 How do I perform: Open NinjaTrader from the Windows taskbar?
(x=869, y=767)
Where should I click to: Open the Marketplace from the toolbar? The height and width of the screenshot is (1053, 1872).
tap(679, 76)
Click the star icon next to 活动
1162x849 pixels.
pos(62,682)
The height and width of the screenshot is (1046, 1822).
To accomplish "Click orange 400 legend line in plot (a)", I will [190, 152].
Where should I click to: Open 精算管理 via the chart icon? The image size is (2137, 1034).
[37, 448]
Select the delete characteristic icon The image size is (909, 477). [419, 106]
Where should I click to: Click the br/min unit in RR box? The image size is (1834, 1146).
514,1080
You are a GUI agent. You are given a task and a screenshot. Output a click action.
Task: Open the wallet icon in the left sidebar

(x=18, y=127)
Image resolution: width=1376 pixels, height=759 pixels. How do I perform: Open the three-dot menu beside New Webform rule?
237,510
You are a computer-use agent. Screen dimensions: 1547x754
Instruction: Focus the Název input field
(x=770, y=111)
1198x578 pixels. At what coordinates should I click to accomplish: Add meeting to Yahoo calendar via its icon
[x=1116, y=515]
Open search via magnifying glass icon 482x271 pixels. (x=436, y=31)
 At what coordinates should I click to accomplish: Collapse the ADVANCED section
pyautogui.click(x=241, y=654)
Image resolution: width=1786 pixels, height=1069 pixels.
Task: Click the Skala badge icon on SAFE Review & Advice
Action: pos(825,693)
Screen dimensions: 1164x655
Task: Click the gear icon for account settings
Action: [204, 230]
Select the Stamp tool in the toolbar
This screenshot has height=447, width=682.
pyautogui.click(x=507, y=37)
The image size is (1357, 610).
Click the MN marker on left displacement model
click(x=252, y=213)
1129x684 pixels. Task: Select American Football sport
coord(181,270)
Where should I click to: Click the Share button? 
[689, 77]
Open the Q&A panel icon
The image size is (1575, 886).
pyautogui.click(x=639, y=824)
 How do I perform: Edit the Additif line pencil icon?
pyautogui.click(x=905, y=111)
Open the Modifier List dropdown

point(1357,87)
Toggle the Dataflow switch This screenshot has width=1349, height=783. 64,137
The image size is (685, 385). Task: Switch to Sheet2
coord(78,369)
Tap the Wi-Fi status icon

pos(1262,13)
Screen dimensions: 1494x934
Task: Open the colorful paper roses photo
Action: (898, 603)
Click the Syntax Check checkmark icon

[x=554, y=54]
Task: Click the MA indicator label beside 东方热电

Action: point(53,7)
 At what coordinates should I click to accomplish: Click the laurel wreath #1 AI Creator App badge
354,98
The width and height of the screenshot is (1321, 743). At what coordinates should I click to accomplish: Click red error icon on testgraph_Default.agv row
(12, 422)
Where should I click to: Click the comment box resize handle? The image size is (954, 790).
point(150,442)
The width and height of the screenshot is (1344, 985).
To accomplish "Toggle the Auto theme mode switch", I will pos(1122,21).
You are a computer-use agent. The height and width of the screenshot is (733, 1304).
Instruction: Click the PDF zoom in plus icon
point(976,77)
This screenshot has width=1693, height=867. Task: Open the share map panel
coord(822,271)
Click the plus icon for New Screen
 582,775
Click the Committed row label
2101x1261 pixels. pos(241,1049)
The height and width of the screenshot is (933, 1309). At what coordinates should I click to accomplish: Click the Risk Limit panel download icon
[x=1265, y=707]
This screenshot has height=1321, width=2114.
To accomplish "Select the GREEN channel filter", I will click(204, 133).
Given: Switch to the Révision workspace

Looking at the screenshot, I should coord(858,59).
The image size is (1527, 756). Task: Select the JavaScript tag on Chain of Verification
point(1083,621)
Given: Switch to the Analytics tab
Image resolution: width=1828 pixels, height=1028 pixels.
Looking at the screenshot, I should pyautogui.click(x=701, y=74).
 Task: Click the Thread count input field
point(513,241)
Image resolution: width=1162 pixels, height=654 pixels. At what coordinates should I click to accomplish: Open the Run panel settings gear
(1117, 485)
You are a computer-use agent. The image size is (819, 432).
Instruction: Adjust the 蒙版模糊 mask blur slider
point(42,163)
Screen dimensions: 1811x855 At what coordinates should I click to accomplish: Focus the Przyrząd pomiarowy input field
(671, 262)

....................

Aim of the task
Within the material above, how many lines contain "will"? Only the number should be given.

Exercise response
3